One line at a time, check the entries below for the word "electronic", and copy each line that has it.

*** AVAILABLE DATA ***

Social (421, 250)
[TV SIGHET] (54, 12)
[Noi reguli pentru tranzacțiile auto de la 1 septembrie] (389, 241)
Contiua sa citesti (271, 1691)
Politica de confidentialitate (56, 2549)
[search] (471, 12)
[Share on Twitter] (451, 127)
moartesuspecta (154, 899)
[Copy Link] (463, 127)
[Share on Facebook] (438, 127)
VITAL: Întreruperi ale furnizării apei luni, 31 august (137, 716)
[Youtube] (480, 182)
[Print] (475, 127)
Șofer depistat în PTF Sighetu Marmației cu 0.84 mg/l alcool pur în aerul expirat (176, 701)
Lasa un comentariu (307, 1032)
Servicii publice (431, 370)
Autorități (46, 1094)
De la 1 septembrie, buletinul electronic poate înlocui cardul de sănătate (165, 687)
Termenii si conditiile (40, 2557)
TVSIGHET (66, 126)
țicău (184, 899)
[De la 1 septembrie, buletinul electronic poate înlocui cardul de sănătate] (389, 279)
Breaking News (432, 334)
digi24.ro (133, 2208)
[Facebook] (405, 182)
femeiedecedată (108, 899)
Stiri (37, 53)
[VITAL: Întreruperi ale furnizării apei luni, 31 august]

***

◆ ANSWER SECTION:
De la 1 septembrie, buletinul electronic poate înlocui cardul de sănătate (165, 687)
[De la 1 septembrie, buletinul electronic poate înlocui cardul de sănătate] (389, 279)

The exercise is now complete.